Il s’en remettra, mais va rater le reste de la saison 2009. Quand il revient en 2010, Ferrari a fait appel au meilleur pilote du marché, Fernando Alonso, pour retrouver les sommets. Et le constat s’affiche comme une évidence : Massa n’est plus aussi rapide. Peur de subir à nouveau un accident qui pourrait lui coûter la vie ? Plus aussi réactif qu’avant ? Les propositions sont nombreuses pour expliquer sa baisse de vitesse. Mais aucune ne rendra au vice-champion du Monde 2008 ses capacités.
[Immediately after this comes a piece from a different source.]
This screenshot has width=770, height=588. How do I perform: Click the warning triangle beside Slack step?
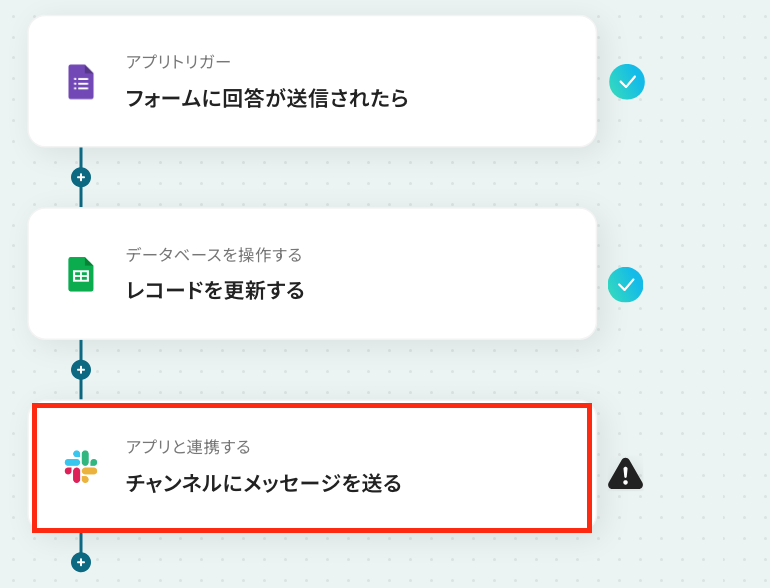[625, 474]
Depuis son retour, il n’est plus que l’ombre de lui-même. Cinq podiums en 2010, certes, mais seulement trois depuis. Et aucun top 5 au classement général du Mondial. Dimanche 24 novembre, une page s’est tournée. Massa a vécu son dernier Grand Prix avec Ferrari, après huit ans et 140 courses au volant d’une monoplace rouge. Au Brésil, comme un symbole. L’histoire aurait pu être belle. Mais elle ne le sera pas. Massa a quitté la Scuderia presque anonymement et, dans l’histoire des pilotes Ferrari, n’a pas laissé une trace indélébile. Une trace qu’il aurait imprimée à jamais si les pneus de Timo Glock n’avaient pas lâché, il y a cinq ans.